··· Exercise materials ···
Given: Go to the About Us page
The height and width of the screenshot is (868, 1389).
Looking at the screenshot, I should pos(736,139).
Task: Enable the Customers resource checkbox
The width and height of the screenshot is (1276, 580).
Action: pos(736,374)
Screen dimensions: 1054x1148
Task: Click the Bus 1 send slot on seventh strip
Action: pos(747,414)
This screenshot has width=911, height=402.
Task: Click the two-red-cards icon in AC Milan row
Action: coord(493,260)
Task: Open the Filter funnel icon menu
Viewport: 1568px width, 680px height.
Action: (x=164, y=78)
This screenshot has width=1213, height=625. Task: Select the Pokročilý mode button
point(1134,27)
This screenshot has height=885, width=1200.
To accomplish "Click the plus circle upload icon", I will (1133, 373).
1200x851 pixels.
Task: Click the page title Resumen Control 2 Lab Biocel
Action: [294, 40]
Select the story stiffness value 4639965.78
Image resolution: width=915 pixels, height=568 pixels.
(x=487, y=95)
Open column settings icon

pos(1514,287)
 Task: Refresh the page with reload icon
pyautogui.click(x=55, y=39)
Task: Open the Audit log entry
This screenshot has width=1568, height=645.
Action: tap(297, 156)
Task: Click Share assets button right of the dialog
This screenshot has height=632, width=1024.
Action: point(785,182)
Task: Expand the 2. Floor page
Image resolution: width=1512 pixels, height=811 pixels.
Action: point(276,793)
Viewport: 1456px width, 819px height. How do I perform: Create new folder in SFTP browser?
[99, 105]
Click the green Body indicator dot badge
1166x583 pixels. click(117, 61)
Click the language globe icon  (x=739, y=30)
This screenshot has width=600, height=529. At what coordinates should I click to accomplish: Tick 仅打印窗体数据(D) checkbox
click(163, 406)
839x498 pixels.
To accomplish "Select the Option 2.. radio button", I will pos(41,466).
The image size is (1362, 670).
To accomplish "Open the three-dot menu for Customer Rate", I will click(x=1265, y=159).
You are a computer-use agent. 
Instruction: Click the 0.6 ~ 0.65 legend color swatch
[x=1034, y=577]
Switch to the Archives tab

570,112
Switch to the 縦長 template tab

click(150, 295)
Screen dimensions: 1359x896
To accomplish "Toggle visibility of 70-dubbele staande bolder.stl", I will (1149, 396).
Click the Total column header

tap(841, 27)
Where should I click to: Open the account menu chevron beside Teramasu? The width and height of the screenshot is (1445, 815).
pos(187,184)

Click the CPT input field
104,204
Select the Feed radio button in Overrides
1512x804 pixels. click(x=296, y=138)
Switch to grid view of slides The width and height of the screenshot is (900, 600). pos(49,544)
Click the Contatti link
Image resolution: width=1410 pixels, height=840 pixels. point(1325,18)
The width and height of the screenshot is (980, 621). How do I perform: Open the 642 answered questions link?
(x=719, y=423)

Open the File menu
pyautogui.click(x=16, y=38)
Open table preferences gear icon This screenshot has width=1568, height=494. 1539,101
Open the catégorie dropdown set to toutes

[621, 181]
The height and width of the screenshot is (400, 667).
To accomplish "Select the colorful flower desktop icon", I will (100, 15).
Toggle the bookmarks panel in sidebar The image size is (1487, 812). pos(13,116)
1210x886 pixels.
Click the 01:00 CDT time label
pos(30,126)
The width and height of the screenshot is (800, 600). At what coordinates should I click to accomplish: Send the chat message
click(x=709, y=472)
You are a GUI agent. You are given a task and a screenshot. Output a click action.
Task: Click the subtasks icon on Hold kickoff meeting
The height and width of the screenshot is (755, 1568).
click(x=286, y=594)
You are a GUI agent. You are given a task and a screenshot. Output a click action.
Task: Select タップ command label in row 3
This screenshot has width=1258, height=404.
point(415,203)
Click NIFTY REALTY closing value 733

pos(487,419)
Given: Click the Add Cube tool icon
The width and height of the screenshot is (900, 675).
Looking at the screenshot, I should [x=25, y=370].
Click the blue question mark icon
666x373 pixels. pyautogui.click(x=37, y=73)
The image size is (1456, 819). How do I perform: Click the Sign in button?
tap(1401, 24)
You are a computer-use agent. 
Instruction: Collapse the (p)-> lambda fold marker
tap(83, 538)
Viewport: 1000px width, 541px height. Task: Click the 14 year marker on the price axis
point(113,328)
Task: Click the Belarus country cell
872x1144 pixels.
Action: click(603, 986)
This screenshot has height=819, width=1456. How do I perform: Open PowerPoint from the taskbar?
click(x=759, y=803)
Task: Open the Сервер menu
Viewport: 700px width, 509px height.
···
What needs to be done
Turn every line of the material above into a JSON list of strings, one string per line, and drop the blank lines.

Exercise solution
[
  "Given: Go to the About Us page",
  "The height and width of the screenshot is (868, 1389).",
  "Looking at the screenshot, I should pos(736,139).",
  "Task: Enable the Customers resource checkbox",
  "The width and height of the screenshot is (1276, 580).",
  "Action: pos(736,374)",
  "Screen dimensions: 1054x1148",
  "Task: Click the Bus 1 send slot on seventh strip",
  "Action: pos(747,414)",
  "This screenshot has width=911, height=402.",
  "Task: Click the two-red-cards icon in AC Milan row",
  "Action: coord(493,260)",
  "Task: Open the Filter funnel icon menu",
  "Viewport: 1568px width, 680px height.",
  "Action: (x=164, y=78)",
  "This screenshot has width=1213, height=625. Task: Select the Pokročilý mode button",
  "point(1134,27)",
  "This screenshot has height=885, width=1200.",
  "To accomplish \"Click the plus circle upload icon\", I will (1133, 373).",
  "1200x851 pixels.",
  "Task: Click the page title Resumen Control 2 Lab Biocel",
  "Action: [294, 40]",
  "Select the story stiffness value 4639965.78",
  "Image resolution: width=915 pixels, height=568 pixels.",
  "(x=487, y=95)",
  "Open column settings icon",
  "pos(1514,287)",
  " Task: Refresh the page with reload icon",
  "pyautogui.click(x=55, y=39)",
  "Task: Open the Audit log entry",
  "This screenshot has width=1568, height=645.",
  "Action: tap(297, 156)",
  "Task: Click Share assets button right of the dialog",
  "This screenshot has height=632, width=1024.",
  "Action: point(785,182)",
  "Task: Expand the 2. Floor page",
  "Image resolution: width=1512 pixels, height=811 pixels.",
  "Action: point(276,793)",
  "Viewport: 1456px width, 819px height. How do I perform: Create new folder in SFTP browser?",
  "[99, 105]",
  "Click the green Body indicator dot badge",
  "1166x583 pixels. click(117, 61)",
  "Click the language globe icon  (x=739, y=30)",
  "This screenshot has width=600, height=529. At what coordinates should I click to accomplish: Tick 仅打印窗体数据(D) checkbox",
  "click(163, 406)",
  "839x498 pixels.",
  "To accomplish \"Select the Option 2.. radio button\", I will pos(41,466).",
  "The image size is (1362, 670).",
  "To accomplish \"Open the three-dot menu for Customer Rate\", I will click(x=1265, y=159).",
  "You are a computer-use agent. ",
  "Instruction: Click the 0.6 ~ 0.65 legend color swatch",
  "[x=1034, y=577]",
  "Switch to the Archives tab",
  "570,112",
  "Switch to the 縦長 template tab",
  "click(150, 295)",
  "Screen dimensions: 1359x896",
  "To accomplish \"Toggle visibility of 70-dubbele staande bolder.stl\", I will (1149, 396).",
  "Click the Total column header",
  "tap(841, 27)",
  "Where should I click to: Open the account menu chevron beside Teramasu? The width and height of the screenshot is (1445, 815).",
  "pos(187,184)",
  "Click the CPT input field",
  "104,204",
  "Select the Feed radio button in Overrides",
  "1512x804 pixels. click(x=296, y=138)",
  "Switch to grid view of slides The width and height of the screenshot is (900, 600). pos(49,544)",
  "Click the Contatti link",
  "Image resolution: width=1410 pixels, height=840 pixels. point(1325,18)",
  "The width and height of the screenshot is (980, 621). How do I perform: Open the 642 answered questions link?",
  "(x=719, y=423)",
  "Open the File menu",
  "pyautogui.click(x=16, y=38)",
  "Open table preferences gear icon This screenshot has width=1568, height=494. 1539,101",
  "Open the catégorie dropdown set to toutes",
  "[621, 181]",
  "The height and width of the screenshot is (400, 667).",
  "To accomplish \"Select the colorful flower desktop icon\", I will (100, 15).",
  "Toggle the bookmarks panel in sidebar The image size is (1487, 812). pos(13,116)",
  "1210x886 pixels.",
  "Click the 01:00 CDT time label",
  "pos(30,126)",
  "The width and height of the screenshot is (800, 600). At what coordinates should I click to accomplish: Send the chat message",
  "click(x=709, y=472)",
  "You are a GUI agent. You are given a task and a screenshot. Output a click action.",
  "Task: Click the subtasks icon on Hold kickoff meeting",
  "The height and width of the screenshot is (755, 1568).",
  "click(x=286, y=594)",
  "You are a GUI agent. You are given a task and a screenshot. Output a click action.",
  "Task: Select タップ command label in row 3",
  "This screenshot has width=1258, height=404.",
  "point(415,203)",
  "Click NIFTY REALTY closing value 733",
  "pos(487,419)",
  "Given: Click the Add Cube tool icon",
  "The width and height of the screenshot is (900, 675).",
  "Looking at the screenshot, I should [x=25, y=370].",
  "Click the blue question mark icon",
  "666x373 pixels. pyautogui.click(x=37, y=73)",
  "The image size is (1456, 819). How do I perform: Click the Sign in button?",
  "tap(1401, 24)",
  "You are a computer-use agent. ",
  "Instruction: Collapse the (p)-> lambda fold marker",
  "tap(83, 538)",
  "Viewport: 1000px width, 541px height. Task: Click the 14 year marker on the price axis",
  "point(113,328)",
  "Task: Click the Belarus country cell",
  "872x1144 pixels.",
  "Action: click(603, 986)",
  "This screenshot has height=819, width=1456. How do I perform: Open PowerPoint from the taskbar?",
  "click(x=759, y=803)",
  "Task: Open the Сервер menu",
  "Viewport: 700px width, 509px height."
]